Woman 4 is Stefanie Stevens, Hays senior. She has been involved in theatre since high school, where she acted in "Singin' in the Rain," "Claptrap," "Rumors," "The Music Man," "Oklahoma" and "How to Succeed." Stevens has been in front of audiences at FHSU in "Rocket Man," "Cabaret," "Random Acts" and "A Doll's House."
Miller was proud to say that after only two rehearsals the cast has proven to be a skilled group of "vocal powerhouses between theatre and music."
The age range of the cast and crew spans generations, and yet all can relate to the high school experience the musical portrays.
"The show is written in a way in which it will touch on the universal high school experience," said Miller. "The show is going to appeal to people who graduated during any decade."
The musical will open at 8 p.m. Friday, Oct. 5, in Felten-Start Theatre and Saturday, Oct. 6, in Felten-Start, with a matinee at 2:30 p.m. Sunday, Oct. 7, in Felten-Start. Shows continue at 8 p.m. on Oct. 12 and Oct. 13, with a final matinee at 2:30 p.m. Sunday, Oct. 14.
Also coming to the stage this fall will be Fringe Theatre's production. The group has not yet decided on a piece for its fall production, which will open Thursday, Nov. 1 and run through Saturday, Nov. 3, with a matinee on Sunday, Nov. 4.
"We wanted to do a production that is student directed and basically student ran," said Adam McElwain, actor from "Is There Life After High School?" and president of Fringe Theatre.
One option being considered is a series of five one-act plays. Fringe Theatre members who will direct the second major production each had to direct one-acts as part of their Basics of Directing course and have experience directing.
"This is the first time that we will be taking our learned skills and using them for one of the major productions," said McElwain. "We thought it would be something a little different to help bring in more people who may show some interest in it."

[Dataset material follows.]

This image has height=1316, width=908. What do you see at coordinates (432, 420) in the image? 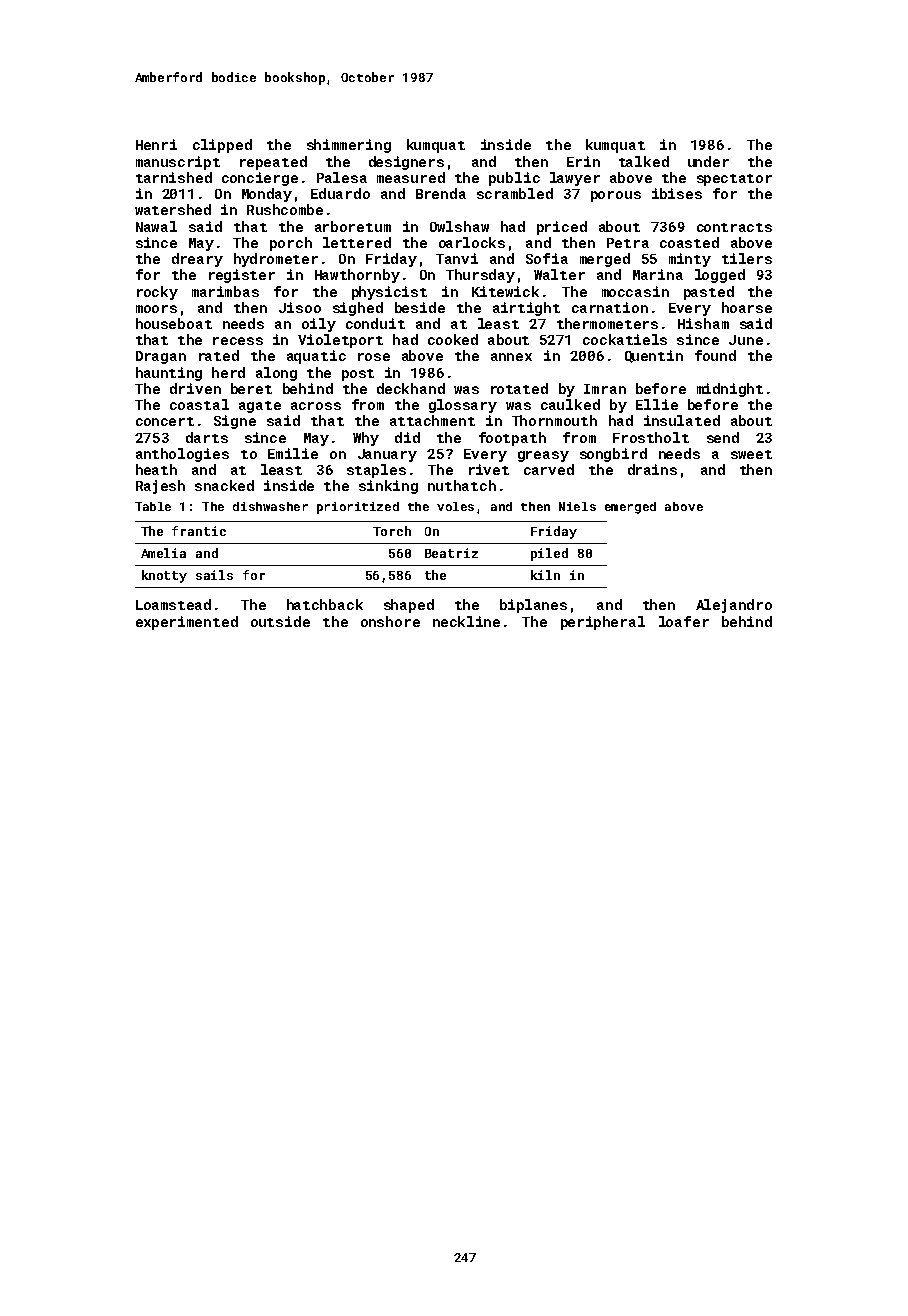
I see `attachment` at bounding box center [432, 420].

The second option is to perform a play from a script that was written last year in one of the English Department's playwriting courses. Fringe members enjoyed it and are considering expanding it and using it as their major production. If they choose to fill their production slot with a full-scale show, these growing directors would target their skills as a group toward something new and big.
"We are looking over some different scripts right now and should make a final decision in the next two weeks," said McElwain.
Money raised will fund future Fringe Theatre endeavors.
The spring production, "Tartuffe," a farce by Moliere, will run March 6-9. "Tartuffe" relates the story of a generous and wealthy family man, Orgon, who, believing Tartuffe to be a devout man of religion, takes him into his home. He offers Tartuffe his daughter in marriage and wishes him to be the sole heir to his estate, rather than his own son. Tartuffe uses his power over Orgon's household to betray him and, when he is discovered, attempts to seize Orgon's property and have him arrested.
Show tickets can be purchased in advance or at the door from the FHSU Theatre box office in the main entrance of Malloy Hall. Phone reservations can also be made at the box office by calling (784) 628-4225. General ticket prices are $12 per show for students and $14 per show for the public.
Season tickets are also available through Oct. 14. Season ticket prices are $15 for students and $25 for the public. Season tickets include entrance into the fall musical, the Fringe Theatre production and "Tartuffe."